WORK ORDER -> Starting at the line with "You are a computer-use agent." and ending at the line with "Task: Navigate to 首页 via breadcrumb", print exactly the lines of the entries below. Pictures do not belong in the copy.

RECORDS PROVIDED ->
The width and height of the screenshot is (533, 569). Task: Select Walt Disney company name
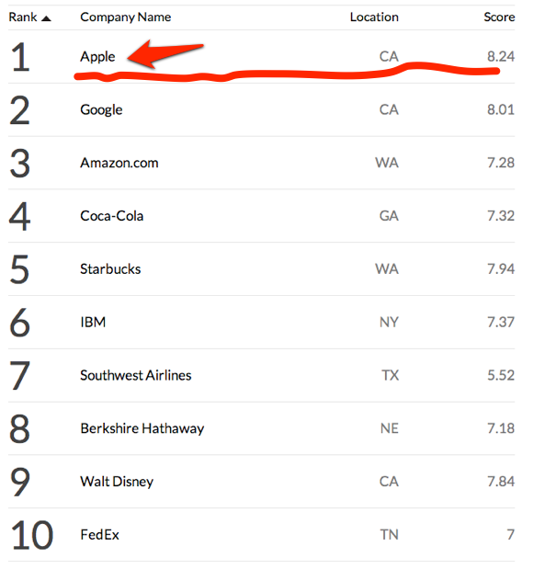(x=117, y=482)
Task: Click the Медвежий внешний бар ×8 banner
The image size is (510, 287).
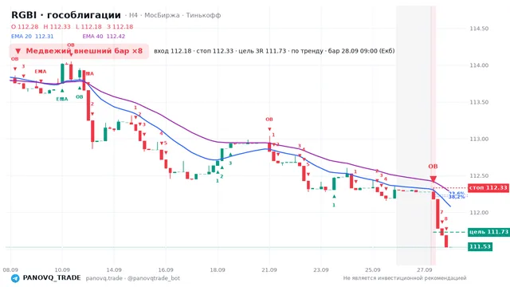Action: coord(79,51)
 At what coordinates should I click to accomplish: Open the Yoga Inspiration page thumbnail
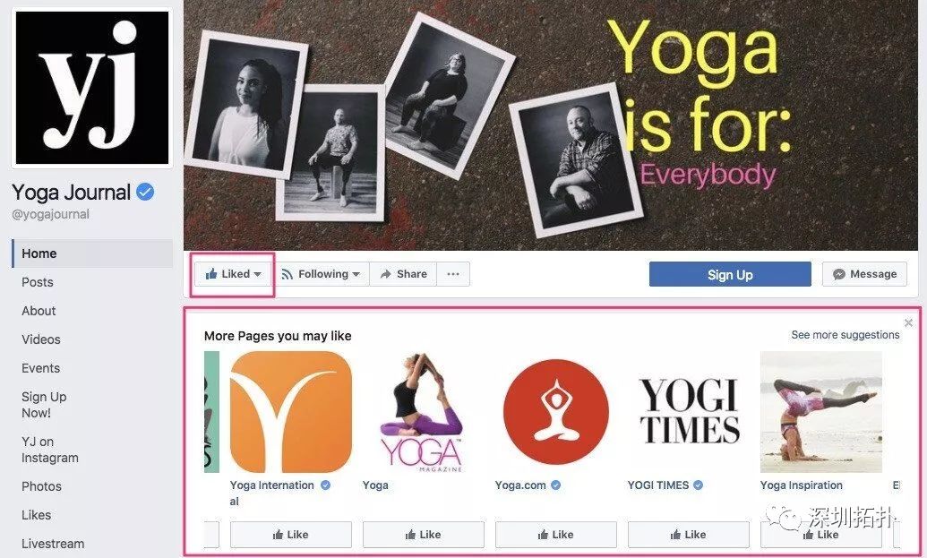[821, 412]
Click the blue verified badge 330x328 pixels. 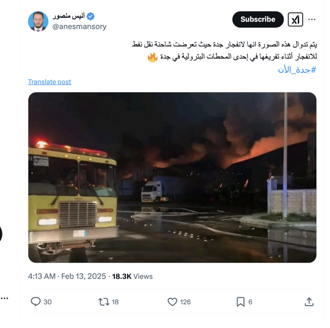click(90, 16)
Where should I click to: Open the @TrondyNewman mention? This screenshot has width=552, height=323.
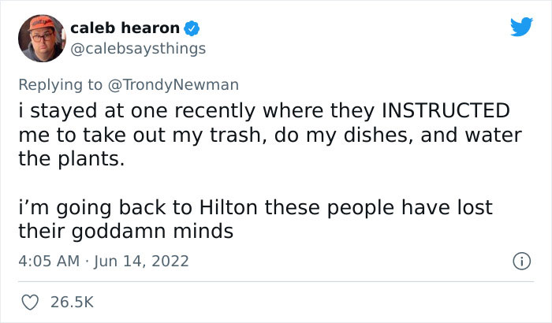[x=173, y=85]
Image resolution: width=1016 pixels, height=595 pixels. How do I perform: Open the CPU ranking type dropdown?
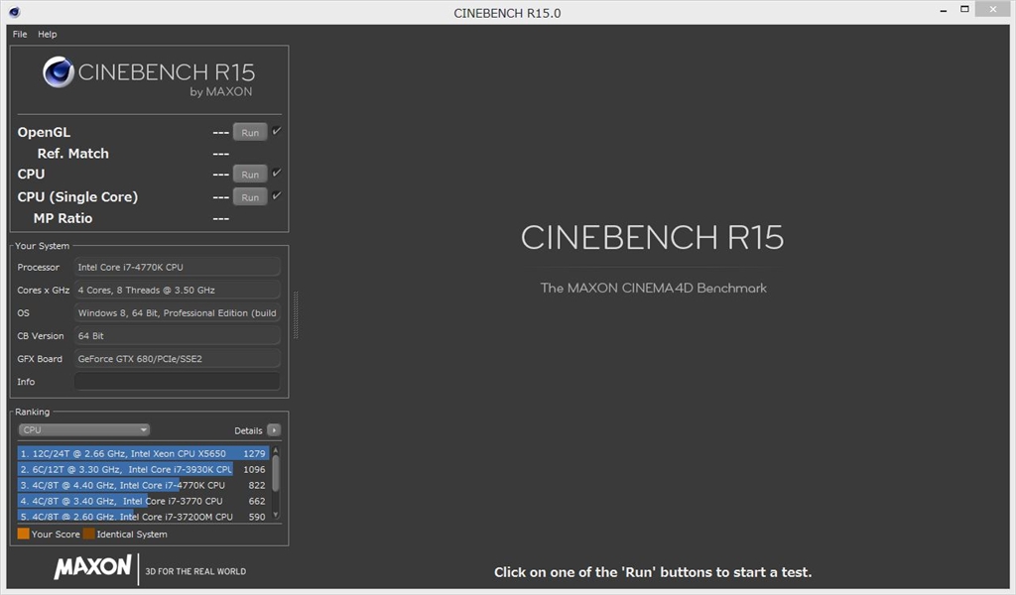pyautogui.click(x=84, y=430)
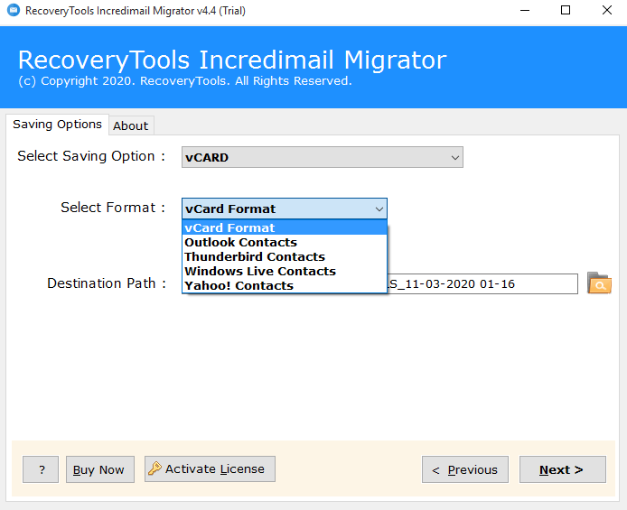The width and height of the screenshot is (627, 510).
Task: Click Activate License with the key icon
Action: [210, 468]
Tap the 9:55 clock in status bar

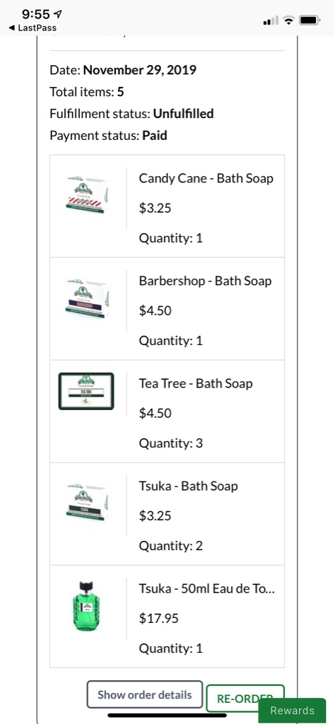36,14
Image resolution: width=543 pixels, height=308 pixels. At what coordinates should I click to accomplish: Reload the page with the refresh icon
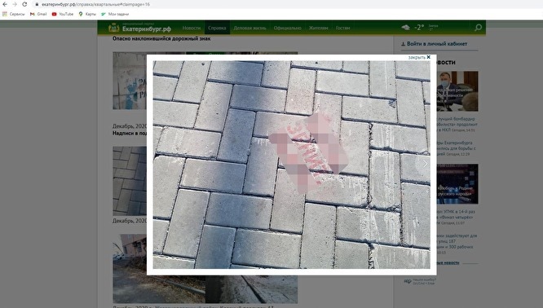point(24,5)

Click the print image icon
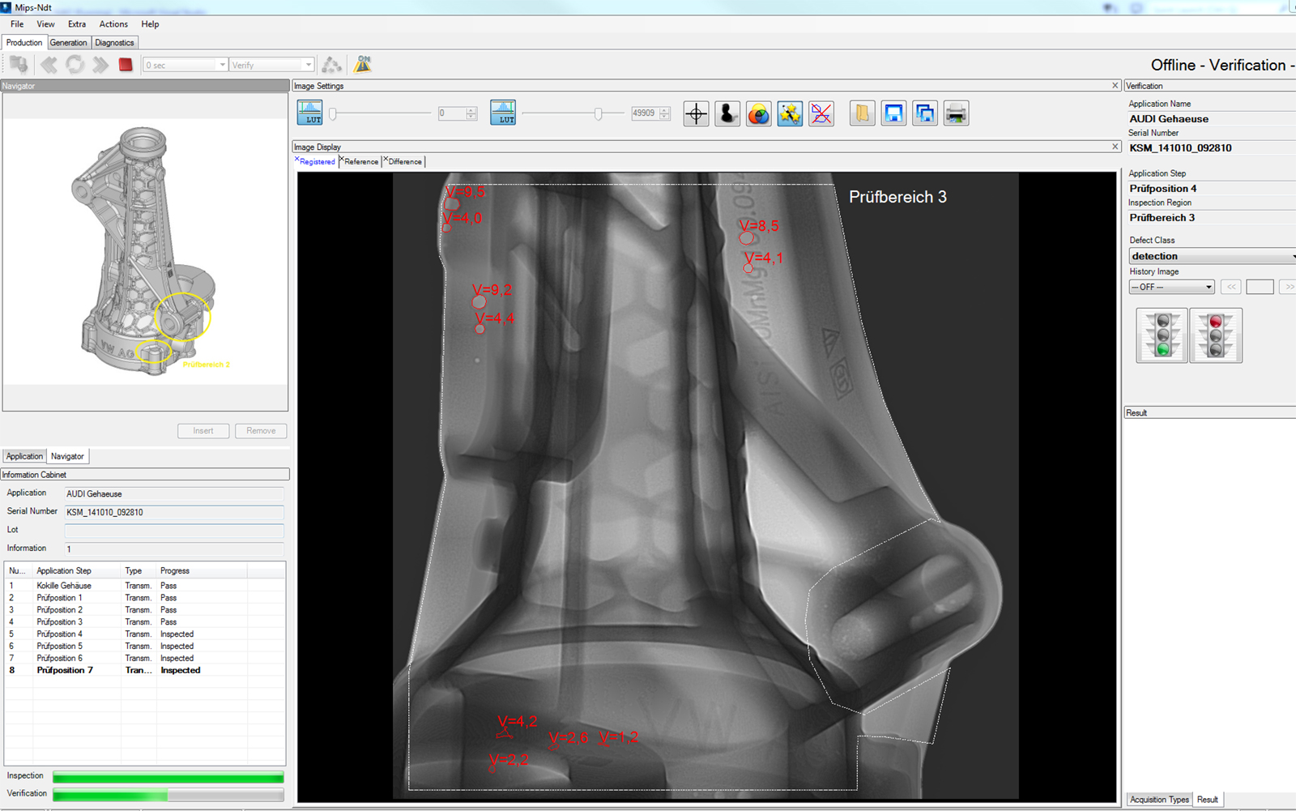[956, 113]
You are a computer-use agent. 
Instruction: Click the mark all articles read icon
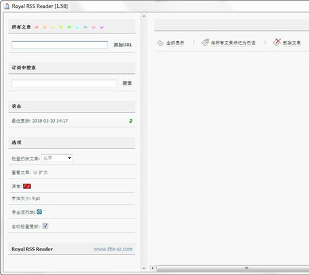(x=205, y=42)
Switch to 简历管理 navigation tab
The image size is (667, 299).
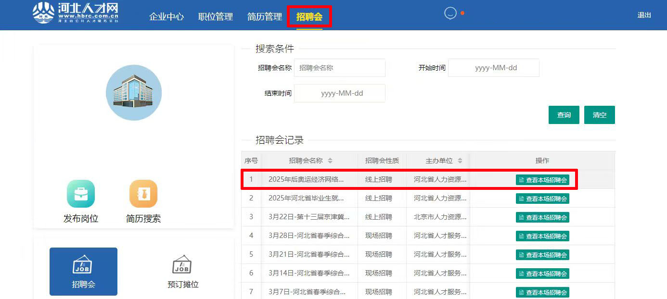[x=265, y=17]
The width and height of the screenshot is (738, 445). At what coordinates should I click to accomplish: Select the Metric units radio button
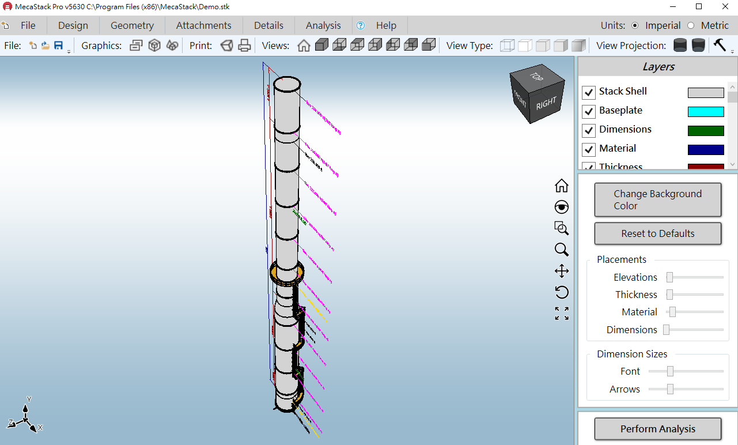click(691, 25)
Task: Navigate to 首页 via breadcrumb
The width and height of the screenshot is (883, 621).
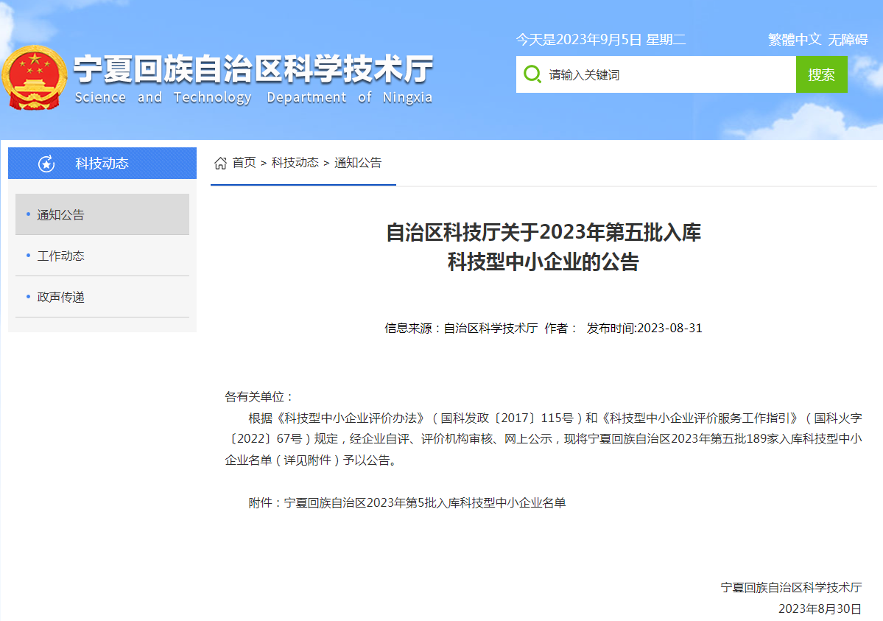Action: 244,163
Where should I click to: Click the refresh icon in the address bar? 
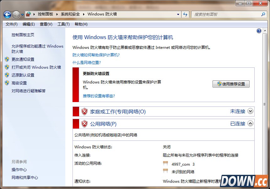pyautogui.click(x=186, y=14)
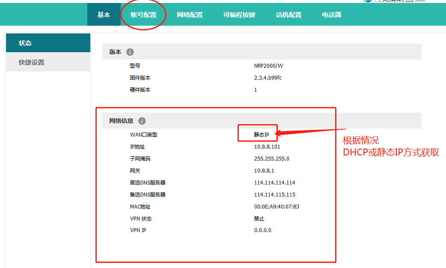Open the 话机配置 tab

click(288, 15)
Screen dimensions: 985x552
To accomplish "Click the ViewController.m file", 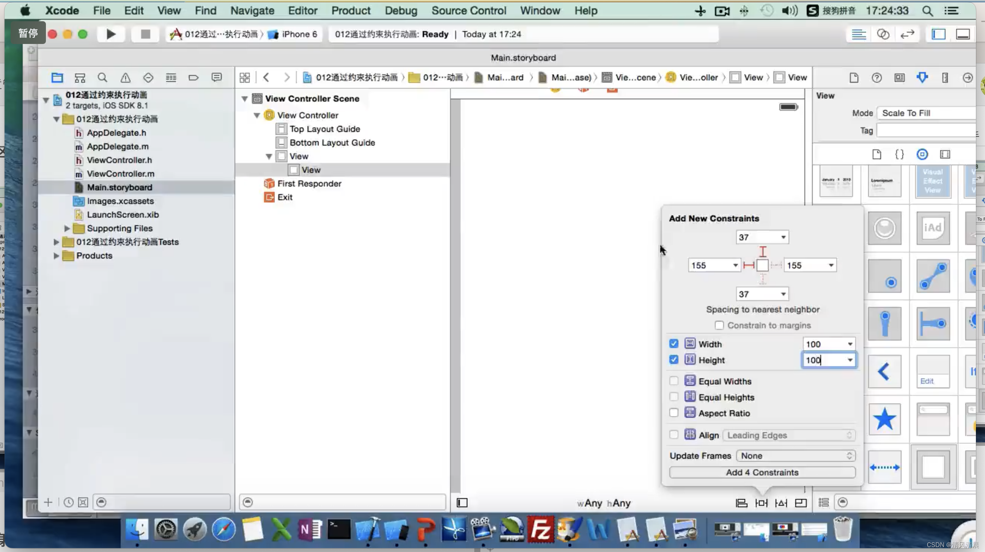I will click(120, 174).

PROBLEM SOLUTION ->
You are a computer-use agent. 
Instruction: Click the mark all articles read icon
(x=205, y=42)
Switch to 简历管理 navigation tab
The image size is (667, 299).
[x=265, y=17]
The width and height of the screenshot is (738, 445). At what coordinates should I click to accomplish: Select the Metric units radio button
click(691, 25)
Task: Navigate to 首页 via breadcrumb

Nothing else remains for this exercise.